Secret FBI files reveal questions over Ivana Trump’s immigration status

Newly released top secret FBI files on Ivana Trump have sealed confusion over her immigration status before she became a US citizen.

The second batch of documents related to Donald Trump’s first wife, who died in 2022, detail the Bureau’s efforts to establish which country she was a citizen of before coming to the US.

A first batch of documents released earlier this year stated that the FBI had opened a “preliminary inquiry” into Ivana Trump in March 1989 because of her ties to then-Communist Czechoslovakia.

The file was closed in 1991 because the Bureau had “no outstanding leads” but the latest batch of documents show that agents believed there were inconsistencies, reported The Daily Beast.
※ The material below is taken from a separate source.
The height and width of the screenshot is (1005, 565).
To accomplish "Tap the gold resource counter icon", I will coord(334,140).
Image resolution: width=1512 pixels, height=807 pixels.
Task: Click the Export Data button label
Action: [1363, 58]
A document marked 5 October 1989, states that Ivana’s Immigration and Naturalization Service file was “fraught with inconsistencies regarding dates of residence, schooling and employments.”

In the file, a letter from the New Jersey Division of Gaming Enforcement, states that she told them she studied at Charles University in Prague until 1973, then moved to Quebec until 1977.

Agents wrote that “There is no mention of any time spent in Austria” and added that “Nowhere else in her INS file is there any indication of ever having attended Charles University.”

The Bureau later confirmed that Ivana had received a master’s degree in physical education from the university in 1972.

Ivana reportedly married Austrian ski instructor Alfred Winklmayr to gain an Austrian passport so that she could leave Czechoslovakia for Canada.

And her switch of nationalities raised eyebrows at the Bureau.

“In addition to the inconsistencies of her whereabouts, there exists the continual changing of her citizenship,” the document added.

“While still married to (redacted) and presumably still living in Austria, she became a citizen of Austria in 1972. One year after her marriage to Trump, she became a Canadian citizen. And, 5 months after that she became a permanent resident of the US.”